Government rejects focus on tackling inequality in Sustainable Development Goals
12 February 2015
Publication of Government response, Connected world: Agreeing Sustainable Development Goals in 2015
- Government response: Connected world: Agreeing ambitious Sustainable Development Goals in 2015
- Government response: Connected world: Agreeing ambitious Sustainable Development Goals in 2015 (PDF 126.39 KB)
- Inquiry: Sustainable Development Goals
- Report: Connected world: Agreeing ambitious Sustainable Development Goals in 2015
- Environmental Audit Committee
Joan Walley MP, chair of the Committee, said:
“It is vital that we get the right Sustainable Development Goals, being negotiated at the UN at the end of this year. Not only will they shape the aid programmes for developing countries up to 2030, but for the first time the UN goals will bind the UK and other developed countries too. It will be important that the broad range of issues already identified by the UN’s preparatory work is fully reflected in the final Goals. That means tackling extreme poverty, but it also means explicitly addressing inequality between and within all countries, so it is disappointing that the Government rejects that inequality focus.”
In its Response to the Environmental Audit Committee’s December 2014 report on the Sustainable Development Goals (SDGs), the Government rejects the MPs’ call to push for the SDGs to address inequality alongside poverty, reflecting the early draft of the SDGs published by the UN ‘Open Working Group’ in 2014. The Government prefers the SDGs to focus on tackling extreme poverty — ‘leaving no one behind’ in all groups of people — and highlights what it saw as a need “to address the shortcoming of the [previous Millennium Development Goals by] moving beyond measurement by averages”.

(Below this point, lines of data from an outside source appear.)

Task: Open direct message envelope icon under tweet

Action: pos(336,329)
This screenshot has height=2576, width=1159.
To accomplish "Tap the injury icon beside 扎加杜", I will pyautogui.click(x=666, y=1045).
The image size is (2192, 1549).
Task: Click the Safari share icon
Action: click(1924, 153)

The Government agrees on the need for the SDGs to cover the breadth of the 17 goals in the UN ‘Open Working Group’ draft, but reiterates its call for having fewer than 17 SDGs in the final version. The Government favours what it terms a “visible integration” of climate across the SDGs, but does not explicitly support or reject having a separate climate change goal which was recommended by the Committee.